WORK ITEM →
Go through the entries below, count every line with the string "computer", and answer with only that number.

** Opening TASK DATA block **

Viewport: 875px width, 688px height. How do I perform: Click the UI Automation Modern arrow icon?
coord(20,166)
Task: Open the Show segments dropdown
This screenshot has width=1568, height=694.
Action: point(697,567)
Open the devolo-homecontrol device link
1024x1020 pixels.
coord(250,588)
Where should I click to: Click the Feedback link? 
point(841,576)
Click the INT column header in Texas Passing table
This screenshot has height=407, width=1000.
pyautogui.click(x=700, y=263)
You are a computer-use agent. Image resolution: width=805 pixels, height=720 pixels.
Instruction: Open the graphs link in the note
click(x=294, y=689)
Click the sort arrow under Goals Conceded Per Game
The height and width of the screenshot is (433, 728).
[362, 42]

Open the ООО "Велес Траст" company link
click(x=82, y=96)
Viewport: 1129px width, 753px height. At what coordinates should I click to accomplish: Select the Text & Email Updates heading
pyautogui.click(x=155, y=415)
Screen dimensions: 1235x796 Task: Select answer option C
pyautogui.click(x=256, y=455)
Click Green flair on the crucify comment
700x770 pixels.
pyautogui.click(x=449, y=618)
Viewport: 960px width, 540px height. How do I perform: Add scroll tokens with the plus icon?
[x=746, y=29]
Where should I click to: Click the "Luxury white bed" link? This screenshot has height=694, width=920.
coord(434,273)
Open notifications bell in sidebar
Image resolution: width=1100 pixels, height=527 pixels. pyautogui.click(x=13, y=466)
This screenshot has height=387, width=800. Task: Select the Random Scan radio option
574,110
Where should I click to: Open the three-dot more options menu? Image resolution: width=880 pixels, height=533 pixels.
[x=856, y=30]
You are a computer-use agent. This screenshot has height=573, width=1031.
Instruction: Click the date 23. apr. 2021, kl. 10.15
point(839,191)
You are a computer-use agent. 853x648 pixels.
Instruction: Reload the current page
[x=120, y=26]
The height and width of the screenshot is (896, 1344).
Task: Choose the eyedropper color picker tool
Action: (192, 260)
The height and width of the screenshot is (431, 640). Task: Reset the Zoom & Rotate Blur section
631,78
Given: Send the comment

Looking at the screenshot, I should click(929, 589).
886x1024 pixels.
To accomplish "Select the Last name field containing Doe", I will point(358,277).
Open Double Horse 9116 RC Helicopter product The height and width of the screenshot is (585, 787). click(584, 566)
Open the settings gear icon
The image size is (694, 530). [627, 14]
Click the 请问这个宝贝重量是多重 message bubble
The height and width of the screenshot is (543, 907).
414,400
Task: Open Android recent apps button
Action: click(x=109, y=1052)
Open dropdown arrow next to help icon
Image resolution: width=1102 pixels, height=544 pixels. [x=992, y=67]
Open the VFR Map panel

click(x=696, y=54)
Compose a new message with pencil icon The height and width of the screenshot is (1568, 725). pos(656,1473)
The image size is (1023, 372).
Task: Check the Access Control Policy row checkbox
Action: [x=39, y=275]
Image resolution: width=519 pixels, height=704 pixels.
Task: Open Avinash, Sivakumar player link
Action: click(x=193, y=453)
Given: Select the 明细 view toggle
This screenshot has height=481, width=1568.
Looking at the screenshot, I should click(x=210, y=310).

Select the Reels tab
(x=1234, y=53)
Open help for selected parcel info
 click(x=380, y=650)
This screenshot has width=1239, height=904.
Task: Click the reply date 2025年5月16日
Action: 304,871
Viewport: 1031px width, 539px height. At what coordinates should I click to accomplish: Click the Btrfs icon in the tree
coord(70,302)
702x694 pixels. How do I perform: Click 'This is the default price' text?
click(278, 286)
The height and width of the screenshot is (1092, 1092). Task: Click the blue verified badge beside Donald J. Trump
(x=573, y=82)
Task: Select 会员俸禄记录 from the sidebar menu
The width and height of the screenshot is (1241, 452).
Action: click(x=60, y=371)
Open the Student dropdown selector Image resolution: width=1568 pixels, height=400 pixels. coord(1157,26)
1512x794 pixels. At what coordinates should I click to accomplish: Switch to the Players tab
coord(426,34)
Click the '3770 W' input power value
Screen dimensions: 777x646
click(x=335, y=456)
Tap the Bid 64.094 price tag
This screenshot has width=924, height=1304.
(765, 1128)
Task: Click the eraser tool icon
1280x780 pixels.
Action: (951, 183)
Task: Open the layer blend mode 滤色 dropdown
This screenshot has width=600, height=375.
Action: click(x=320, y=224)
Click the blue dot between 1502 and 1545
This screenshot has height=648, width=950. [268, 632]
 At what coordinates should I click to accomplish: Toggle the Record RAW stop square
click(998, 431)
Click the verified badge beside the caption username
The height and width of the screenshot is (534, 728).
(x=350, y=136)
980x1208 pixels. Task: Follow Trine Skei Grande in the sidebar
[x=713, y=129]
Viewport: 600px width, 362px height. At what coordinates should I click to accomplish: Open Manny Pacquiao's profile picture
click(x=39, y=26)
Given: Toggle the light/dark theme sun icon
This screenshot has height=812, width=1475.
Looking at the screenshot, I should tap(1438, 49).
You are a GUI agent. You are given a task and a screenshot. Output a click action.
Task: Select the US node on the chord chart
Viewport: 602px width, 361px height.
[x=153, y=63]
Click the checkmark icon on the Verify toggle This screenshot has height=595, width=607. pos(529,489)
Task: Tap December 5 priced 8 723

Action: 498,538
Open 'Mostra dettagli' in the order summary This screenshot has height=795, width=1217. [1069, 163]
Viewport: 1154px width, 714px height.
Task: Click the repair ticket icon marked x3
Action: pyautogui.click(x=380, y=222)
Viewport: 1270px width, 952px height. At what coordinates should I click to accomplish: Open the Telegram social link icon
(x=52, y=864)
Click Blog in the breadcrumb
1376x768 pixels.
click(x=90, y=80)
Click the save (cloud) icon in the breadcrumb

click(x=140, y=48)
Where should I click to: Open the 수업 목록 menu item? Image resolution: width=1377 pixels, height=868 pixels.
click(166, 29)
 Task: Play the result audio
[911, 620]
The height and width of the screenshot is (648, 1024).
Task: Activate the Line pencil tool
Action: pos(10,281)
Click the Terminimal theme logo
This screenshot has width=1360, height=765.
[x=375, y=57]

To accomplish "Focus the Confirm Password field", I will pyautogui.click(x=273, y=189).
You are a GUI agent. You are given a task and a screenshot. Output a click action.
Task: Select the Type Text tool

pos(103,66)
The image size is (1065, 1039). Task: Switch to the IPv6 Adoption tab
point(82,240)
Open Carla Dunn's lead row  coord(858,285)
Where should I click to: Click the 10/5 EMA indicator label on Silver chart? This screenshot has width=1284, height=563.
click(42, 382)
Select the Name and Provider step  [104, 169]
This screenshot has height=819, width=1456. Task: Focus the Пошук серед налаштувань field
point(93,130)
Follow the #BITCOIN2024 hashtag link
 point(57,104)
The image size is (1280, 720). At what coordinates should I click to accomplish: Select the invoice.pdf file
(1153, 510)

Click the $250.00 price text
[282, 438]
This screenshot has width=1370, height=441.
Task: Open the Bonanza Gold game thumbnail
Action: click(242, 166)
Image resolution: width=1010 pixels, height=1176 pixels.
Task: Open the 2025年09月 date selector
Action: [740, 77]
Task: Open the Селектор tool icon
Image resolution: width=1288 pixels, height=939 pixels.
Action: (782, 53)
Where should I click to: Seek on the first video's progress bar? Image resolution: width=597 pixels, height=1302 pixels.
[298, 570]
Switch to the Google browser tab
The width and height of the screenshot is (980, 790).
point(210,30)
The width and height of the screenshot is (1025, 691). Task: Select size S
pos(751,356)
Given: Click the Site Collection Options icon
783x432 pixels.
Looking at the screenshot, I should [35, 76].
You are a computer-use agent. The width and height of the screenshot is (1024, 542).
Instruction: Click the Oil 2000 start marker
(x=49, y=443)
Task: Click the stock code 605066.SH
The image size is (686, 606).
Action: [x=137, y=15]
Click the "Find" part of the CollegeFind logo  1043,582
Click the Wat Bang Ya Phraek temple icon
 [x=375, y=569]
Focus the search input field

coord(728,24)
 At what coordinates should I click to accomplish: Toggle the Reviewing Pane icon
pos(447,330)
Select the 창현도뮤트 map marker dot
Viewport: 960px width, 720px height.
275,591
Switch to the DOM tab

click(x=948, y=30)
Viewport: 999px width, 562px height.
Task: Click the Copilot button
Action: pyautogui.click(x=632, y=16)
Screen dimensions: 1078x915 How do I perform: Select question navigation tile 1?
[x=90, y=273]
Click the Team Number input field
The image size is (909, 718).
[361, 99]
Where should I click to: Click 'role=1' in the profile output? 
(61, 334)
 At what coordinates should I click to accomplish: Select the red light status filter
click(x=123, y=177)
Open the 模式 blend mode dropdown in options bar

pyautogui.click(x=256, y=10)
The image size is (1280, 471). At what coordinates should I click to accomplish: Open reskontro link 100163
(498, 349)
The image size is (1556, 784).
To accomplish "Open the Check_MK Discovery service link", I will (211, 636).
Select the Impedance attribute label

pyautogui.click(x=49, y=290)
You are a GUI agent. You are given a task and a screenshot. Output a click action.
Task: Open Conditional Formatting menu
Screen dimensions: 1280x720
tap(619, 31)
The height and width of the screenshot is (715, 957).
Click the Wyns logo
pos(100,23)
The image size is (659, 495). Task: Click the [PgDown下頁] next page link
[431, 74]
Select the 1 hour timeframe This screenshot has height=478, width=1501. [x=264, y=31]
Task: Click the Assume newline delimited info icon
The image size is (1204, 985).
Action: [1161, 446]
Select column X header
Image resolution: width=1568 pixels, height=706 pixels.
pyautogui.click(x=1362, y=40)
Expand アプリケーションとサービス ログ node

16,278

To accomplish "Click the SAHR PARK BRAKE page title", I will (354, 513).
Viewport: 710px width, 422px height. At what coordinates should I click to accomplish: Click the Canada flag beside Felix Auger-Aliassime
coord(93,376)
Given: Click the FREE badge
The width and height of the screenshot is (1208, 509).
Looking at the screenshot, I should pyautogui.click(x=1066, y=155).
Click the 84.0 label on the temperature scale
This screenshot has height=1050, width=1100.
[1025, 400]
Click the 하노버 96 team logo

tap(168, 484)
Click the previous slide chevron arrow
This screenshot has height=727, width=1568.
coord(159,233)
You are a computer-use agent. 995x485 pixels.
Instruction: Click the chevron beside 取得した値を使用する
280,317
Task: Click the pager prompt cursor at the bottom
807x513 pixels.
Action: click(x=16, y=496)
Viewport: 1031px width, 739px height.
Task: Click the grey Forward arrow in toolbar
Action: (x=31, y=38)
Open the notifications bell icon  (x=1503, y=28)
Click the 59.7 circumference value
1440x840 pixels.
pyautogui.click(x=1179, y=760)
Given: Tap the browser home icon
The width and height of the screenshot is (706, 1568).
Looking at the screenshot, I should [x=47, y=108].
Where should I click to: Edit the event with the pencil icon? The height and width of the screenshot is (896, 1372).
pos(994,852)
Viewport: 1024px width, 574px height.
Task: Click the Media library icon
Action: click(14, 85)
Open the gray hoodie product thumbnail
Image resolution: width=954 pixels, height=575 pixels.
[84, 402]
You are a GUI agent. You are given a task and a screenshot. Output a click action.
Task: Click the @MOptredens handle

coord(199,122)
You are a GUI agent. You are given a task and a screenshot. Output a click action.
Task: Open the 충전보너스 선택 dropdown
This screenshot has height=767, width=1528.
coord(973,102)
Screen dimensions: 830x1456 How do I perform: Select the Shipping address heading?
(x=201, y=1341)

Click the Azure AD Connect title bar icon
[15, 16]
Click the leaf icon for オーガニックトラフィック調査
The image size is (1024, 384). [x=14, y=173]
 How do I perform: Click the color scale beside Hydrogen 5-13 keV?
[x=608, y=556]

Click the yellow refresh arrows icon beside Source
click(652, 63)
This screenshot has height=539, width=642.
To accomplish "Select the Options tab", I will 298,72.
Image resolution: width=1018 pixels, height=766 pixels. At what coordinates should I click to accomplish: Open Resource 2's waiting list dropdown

** Closing TASK DATA block **

SOLUTION →
5